Werner Koch wk at gnupg.org
Thu Apr 22 10:14:12 CEST 2010


On Thu, 22 Apr 2010 08:56, bernhard at intevation.de said:

> reasonable time frame. Also OpenPGP implementations are not as good on 
> checking the current validity like getting uptodate information if a 
> certificate is revoked.

The good thing is that OpenPGP and its implementaions allow to check for
revoked keys and diligent users actually do that for important
transactions.  It is entirely in the certificate/keys[1] owner's hand to
publish a revocation - no central authority is required.  With X.509 you
need to convince your CA to include your certificiate into a CRL and
then you need to convince users to actually check the CRL.  Given that
many large scale CAs have no proper rules on when to include a
certificates into a CRL (sometimes they put all expired certificates
into their CRLs), it really depends on your PKI and its organization
whether this all works.  As usual with OpenPGP a central authority is
not required and thus makes things easier.  It is possible to implement
a complete or partial central authority on top of OpenPGP.  Thus I
conclude that OpenPGP is a superset of what X.509 offers.
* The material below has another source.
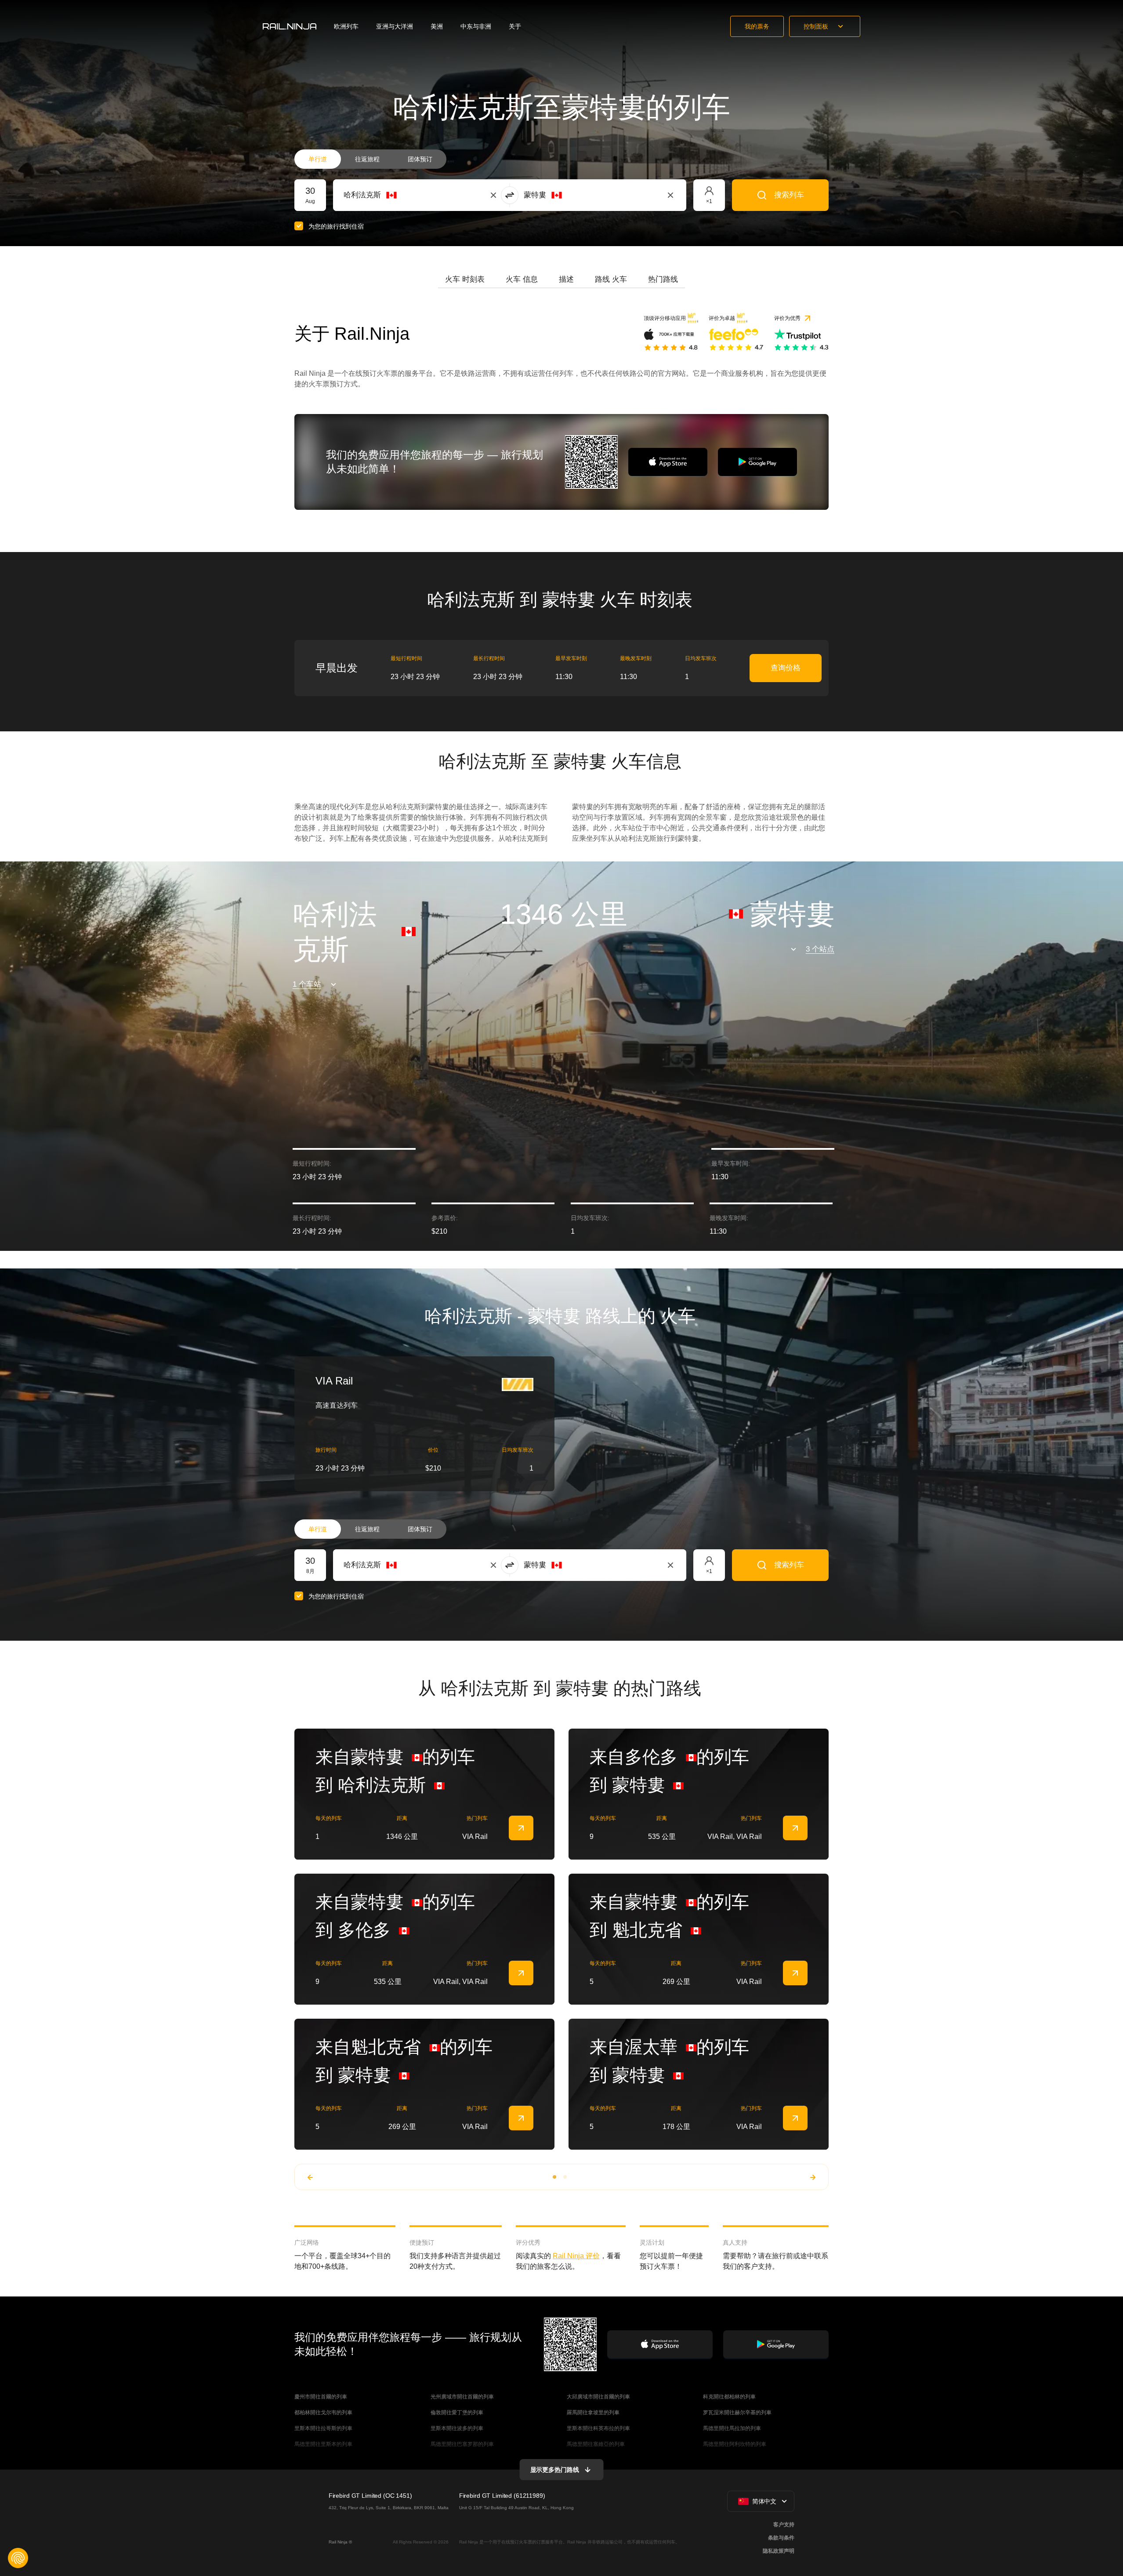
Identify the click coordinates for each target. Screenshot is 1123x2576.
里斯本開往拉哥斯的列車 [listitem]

> To my knowledge the researchers you mention have mainly discovered 
> implementation and maintenance flaws. Both type of flaws will be there with 
> OpenPGP or any other system as well. Maybe PKI just attracts more research

The mayor drawback of X.509 is that it is too complex: In terms of its
goals, it options, its encodings and finally its implementations.  It is
impossible to get it right because there is no single interpretation of
one of the standards.

BYW, the Web of Trust as commonly used with OpenPGP is also a PKI - a
de-centralized one and not a centralized one as with X.509.

Aside from technical attacks on SSL there is the problem of governments
forcing CAs to issue fake certificates as described in Soghoian and
Stamm's recent paper[1].  The catch here is that browsers trust hundred
of certificates and thus they are all implicitly cross-certified.  Even
if you trust your own governemt not to spy on you, a foreign CA might
have been asked to create a fake certificate.  Although there are ways
to mitigate this threat any centrally controlled infrastructure is
inherently subject to such kinds of attacks.

> to unveil them. So the main criticism to X509 probably is that it is not 
> simple enough to be easily implemented.  I am no real expert, though.

Right.


Salam-Shalom,

   Werner


[1] In an attempt to unify key managers some of us once agreed on using
    the term certificate also for OpenPGP keys.  I am not anymore sure
    whether this was such a good idea, because people always associate
    "certificate" with X.509 and "key" (or correct "keyblock") with
    OpenPGP.  Using "certificate" in the context of OpenPGP seems
    to be confusing for most people.